自由時間に当てていた時間枠で要望された資料を鞄に詰めて出かけることにする。服装に合う鞄を選ぶのには予定外に時間がかかった。
話の通りに少し前に中途入社したばかりの若い男性社員が待っている。渡した資料の確認を終えた彼が少し言葉を詰まらせていた。渡したものに問題はない筈だし、これ以上の対応をするつもりもないけれど、助け舟を出す。
「何か問題?」
「先輩の今日の服装、綺麗に身体のラインが出ていてエロティックで素敵だなと思いまして。」
セクハラになると注意しようとも思ったが、悪い気はしない。私が言葉に詰まってしまう。

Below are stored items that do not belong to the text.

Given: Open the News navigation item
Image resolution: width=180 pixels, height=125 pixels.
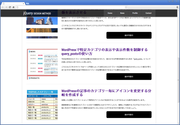Looking at the screenshot, I should [x=122, y=13].
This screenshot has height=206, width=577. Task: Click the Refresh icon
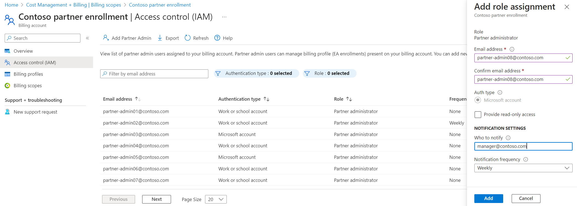187,38
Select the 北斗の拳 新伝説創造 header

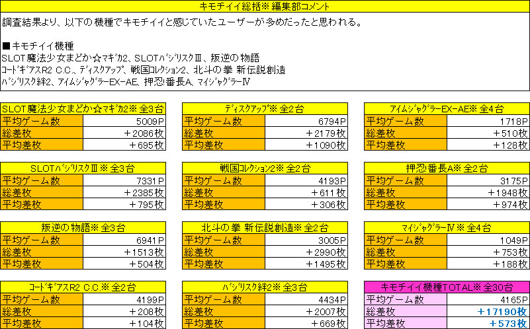pos(265,227)
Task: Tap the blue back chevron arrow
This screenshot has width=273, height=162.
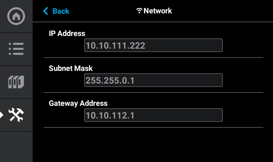Action: 46,11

「今日は助かりました。お休みの日にわざわざありがとうございました。失礼します。」
不意を付かれて返答に窮している私を察するように彼は神妙な笑顔で別れの挨拶をする。私も業務的な挨拶を返す。手当のつかない休日の労働を終えて家路に着く。地下鉄のエレベータにある防犯目的の鏡に写った中年女性の姿は、確かに賞賛に値するほどに魅力的だった。

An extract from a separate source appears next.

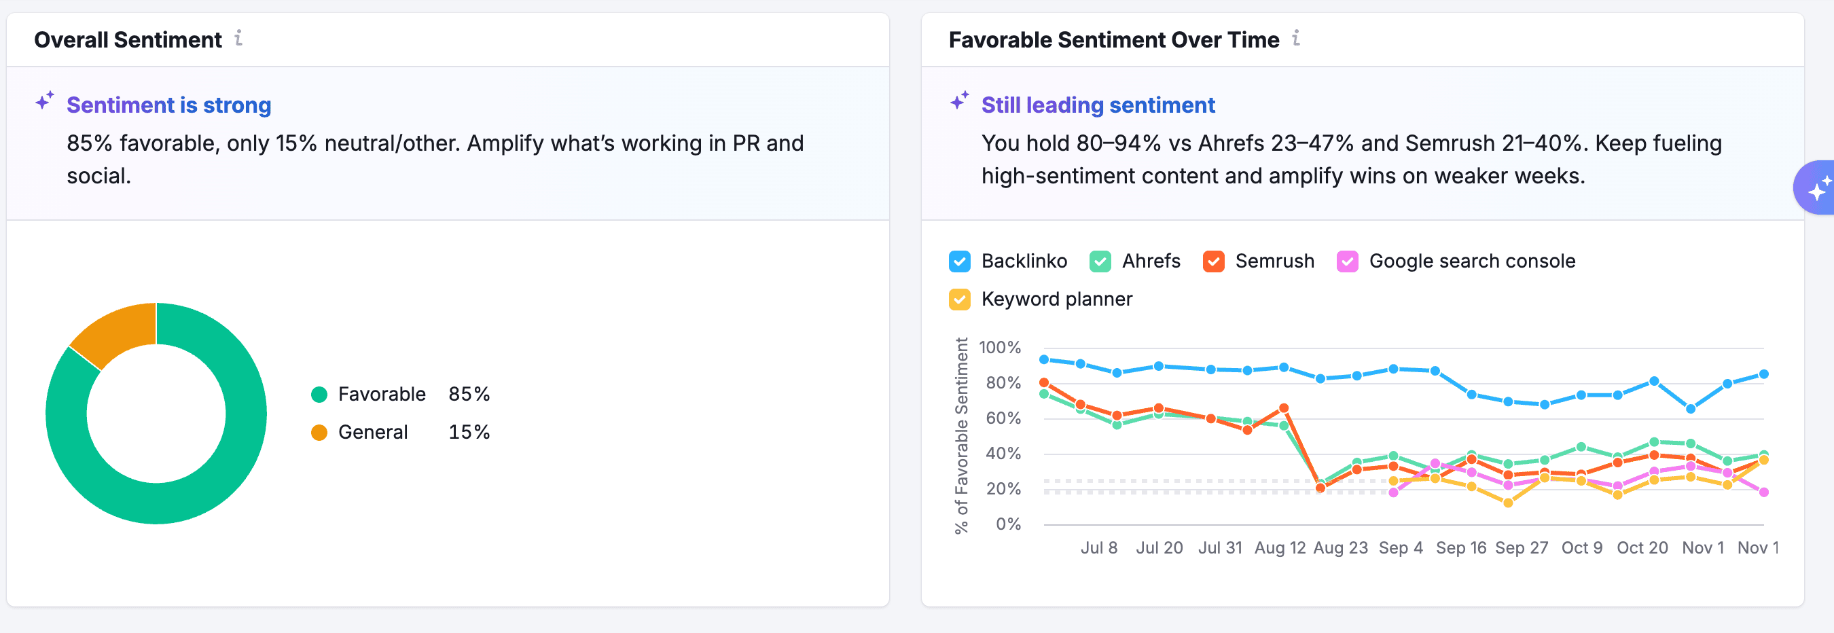Toggle the Keyword planner checkbox
Image resolution: width=1834 pixels, height=633 pixels.
point(960,299)
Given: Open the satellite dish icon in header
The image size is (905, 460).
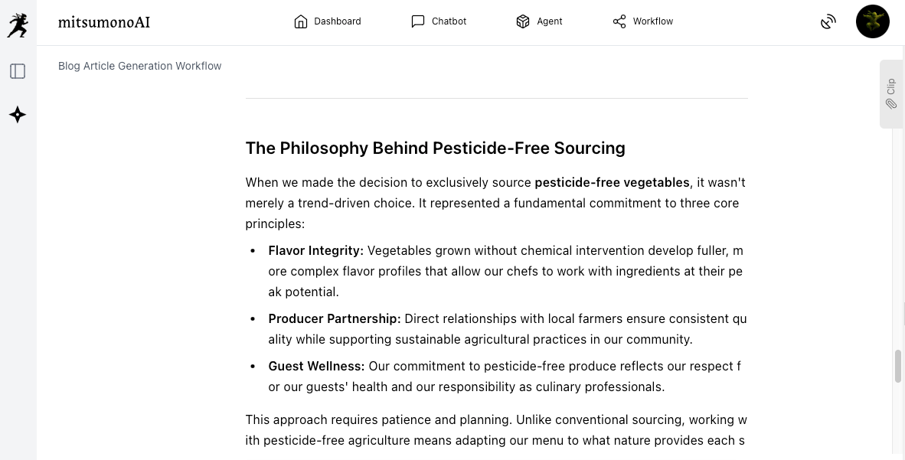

予定の休暇期間を終えて仕事に復帰した。上司に彼のことを尋ねると、既に辞めたという。それ以上の彼の話はわざわざ情報収集をしなくても自然に噂として耳に入ってきた。面白い人物だったようだが、同僚として長くやっていきたい人物ではなかった。
営業年度は巡っていった。今日も日常的な朝食を食べている。新聞のスポーツ欄によると五輪のリュージュで名前を知らない国の選手が事故死したそうだ。社会欄によるとすっかり忘れていた彼の情報とぴったり重なる人物が死亡したそうだ。何故だかとても胸が締め付けられたが、今日は大事な仕事がある。格安で酔える新商品についての会議があるのだ。抗不安薬を頓服として飲み誰の印象にも残らないスーツを着込んで、満員電車が到着するあの時の駅に向かう。何も写さない水溜りを避けて急ぐ道すがらに世界の終わりとばかりに泣き咽ぶ別の世界で生きる少女を見かけた。